### TEXT EXCERPT
Start of Block
BTW, Ed Dames is one more of the many well known “psychic” performers who has refused to take James Randi’s million dollar challenge.
There isn’t any “secret knowledge,” and the only deception is being done by the psychic.
But what about Dr. Allan Botkin’s results? He is a clinical psychologist at a veteran’s hospital who works with people who have post-something syndrome–specifically, they were in the wars but now get unsolicited flashbacks of horrible war scenes and situations.
Botkin you can look up on the internet but in a nutshell he found that when a patient goes through anger feelings to guilt and can be induced to go down to I think it’s sadness?? and is given certain eye movements, that in most cases if he stays with it long enough?? he suddenly sees people in the Next World.
These comfort him. Like he sees a buddy that got shot right next to him and blown up and the buddy in the war says I’m fine. Believers in relgion but also agnostics and complete atheists see these people in the Beyond and it relieves them so much that they are cured.
I saw a lecture he did near Chicago in like Evanston or Wilmette, I mean I saw a tape of it and I don’t get the idea that he is making any money with this. He was just speaking to a group of well-meaning people many of whom have had NDE, OBE, and especially sudden spontaneous unworked for contact with the spirits of the departed.
They seem to be living their lives, and one of the departed talked to a veteran for a while and said he had to leave and as he left and walked off he was holding a child’s hand and saying I have to take her to the carnival.
My only problem is I wonder if since the mind can make up dreams that seem very original and completely real and not even about topics the person may think about or anything, then it probably can make up cathartic scenes and does them better than mere conscious imagination could do and does them so they seem to come out of the Beyond, all because of this back and forth eye movement thing. A researcher before Dr.Botkin had wondered about the rapid eye movement back and forth in dreams and said I think I’ll see if I get people to do these eyen movements while awak what will happen. He found out many things, and although the eye movements are best, you can do it with other lateral things. Look it up on the interanet and I predict you will find it very interesting.
—The really good ones rise to the top, like any other profession. So yes, it is their performance that makes them top psychics.—
But the problem is that good trickery can look exactly as good as what you claim the real thing is. This isn’t the case in medicine: a fake surgeon can’t fool people into thinking he’s just done a heart transplant.
It’s post traumatic stress disorder or PTSD. (they used to call it “shell shock”) It sometimes causes hallucinations, and these hallucinations are often a defensive response by the subconscious to unmanageable psychic pain. It is common, for instance, for soldiers dying in battle to “see” their loved ones (living and/or dead) beckoning to them. Some people may also angels, or Jesus, or Krishna. In ancient times, soldiers saw Apollo and Zeus and the Elysian fields.
Botkin’s “research” is really no more more revealing than anecdotal NDE experiences, and he actually makes a lot of speaking appearances addressing that community which believes in psychics, NDE’s, UFO’s, etc. This does not mean that he has actually proven anything.
Well, I see that Lekatt still doesn’t understand the whole point of the SDMB – to fight ignorance, not propagate it. And I see he still wants to insist that he knows the truth and skeptics are just nasty people. Sigh. I guess I shouldn’t have expected much to change in a week or two. I mean, it’s not like evidence is going to do anything for him.
Still, for the rest of you, here are a few links that I didn’t see posted here yet (if they were and I missed 'em, I apologize).
Here is an article I wrote on Psychic Parasites regarding the way many so-called psychics behaved after 9/11. If this isn’t a reason to “hate” them, I don’t know what is.
Excellent set of links, David. Collectively, they not only crush any argument for scientific verifcation of psychic ability, they jump up and down on the pieces.
End of Block
### INFORMATION PROVIDED
Start of Block
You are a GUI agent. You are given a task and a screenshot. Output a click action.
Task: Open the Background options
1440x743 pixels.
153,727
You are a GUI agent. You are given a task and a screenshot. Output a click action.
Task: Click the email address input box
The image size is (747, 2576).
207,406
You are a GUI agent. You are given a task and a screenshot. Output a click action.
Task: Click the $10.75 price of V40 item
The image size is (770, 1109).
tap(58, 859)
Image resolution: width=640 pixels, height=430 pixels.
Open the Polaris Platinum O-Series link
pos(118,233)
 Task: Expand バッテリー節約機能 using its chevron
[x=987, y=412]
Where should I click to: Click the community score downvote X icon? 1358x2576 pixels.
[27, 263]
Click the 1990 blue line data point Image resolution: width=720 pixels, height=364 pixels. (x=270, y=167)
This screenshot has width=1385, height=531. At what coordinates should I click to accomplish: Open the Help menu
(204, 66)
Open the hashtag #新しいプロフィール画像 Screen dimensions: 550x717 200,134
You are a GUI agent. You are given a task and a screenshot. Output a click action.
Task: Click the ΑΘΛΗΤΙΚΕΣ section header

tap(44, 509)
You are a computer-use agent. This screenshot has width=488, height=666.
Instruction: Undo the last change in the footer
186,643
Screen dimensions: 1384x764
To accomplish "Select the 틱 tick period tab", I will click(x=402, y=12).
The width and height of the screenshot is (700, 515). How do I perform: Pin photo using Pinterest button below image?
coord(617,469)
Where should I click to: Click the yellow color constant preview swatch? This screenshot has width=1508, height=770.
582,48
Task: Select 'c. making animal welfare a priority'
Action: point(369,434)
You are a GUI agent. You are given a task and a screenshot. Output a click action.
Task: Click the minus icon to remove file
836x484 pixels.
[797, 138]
End of Block
### ABOUT THIS TASK
From the discussion of psychics, copy verbatim the passage that begins at the words "These comfort him." and stops after the words "they are cured.".

### EXERCISE RESPONSE
These comfort him. Like he sees a buddy that got shot right next to him and blown up and the buddy in the war says I’m fine. Believers in relgion but also agnostics and complete atheists see these people in the Beyond and it relieves them so much that they are cured.